Water is basic to life: it sustains and supports it, and without it, existence as we knew it would cease. But it is not just enough to have water – it is essential to have clean water. Furthermore, the liquid should not only be visibly clear but also free from harmful, unseen contaminants. In today’s rapidly growing world, it is of utmost importance that water – especially that which is used for drinking – undergoes a strict treatment regimen with reliable water processing equipment to ensure that it is free from toxins, chemicals, heavy metals, and the like.
But what of water that is a byproduct or waste material of our consumption? What of its fate?
Water that is no longer suitable for use or fit for consumption does not have to be wasted. It can still undergo a process that allows it to be either recycled or returned to the environment.
Called “wastewater treatment,” this procedure converts water – from washing or bathing, and even sewage, for instance – into treated wastewater (known as treated effluent). The treatment removes toxins and other contaminants, so that the liquid may be reused or reintegrated into the water cycle with no environmental issues.
Types of Wastewater Treatment Plants
Wastewater is treated in processing plants, which are categorized into two:
- Biological Waste Treatment Plant
This type of treatment plant makes use of bacteria and other biological matter to break down waste. It is ideally used to treat wastewater that comes from business premises and households.
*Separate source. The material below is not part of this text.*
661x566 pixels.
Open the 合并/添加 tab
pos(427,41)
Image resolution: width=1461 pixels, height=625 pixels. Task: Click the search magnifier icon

- Physical Waste Treatment Plant
This treatment plant makes use of physical processes or chemical reactions to treat wastewater. This type of facility deals with wastewater from factories or manufacturing firms, which have higher levels of toxins and other elements that may potentially harm the environment. As such, physical waste treatment plants use more complex techniques and equipment in treating wastewater.
Waste Products Eliminated by Wastewater Treatment
Since wastewater treatment primarily aims to improve the quality of wastewater, the processes it involves help reduce (to near elimination) the following waste products:
- Biodegradable organics- Also called BOD, these organics serve as food for microorganisms, allowing them to thrive and even multiply.
- Suspended solids- These are the usual physical particles that block rivers and other water channels, resulting in flooding.
- Undesirable chemicals or compounds- Wastewater treatment processes reduce chemicals such as phosphates and nitrates, which often lead to the proliferation of unwanted algae.
- Pathogenic bacteria- These organisms are the most common causes of diseases. When water contaminated with harmful bacteria enters the body of a person, that person may fall ill; even gravely so.
As the world population grows, the need to treat contaminated water also continues to grow. With the help of wastewater treatment processes, wastewater undergoes closer scrutiny and is treated more carefully – this could better address the increasing demand for usable water throughout the world.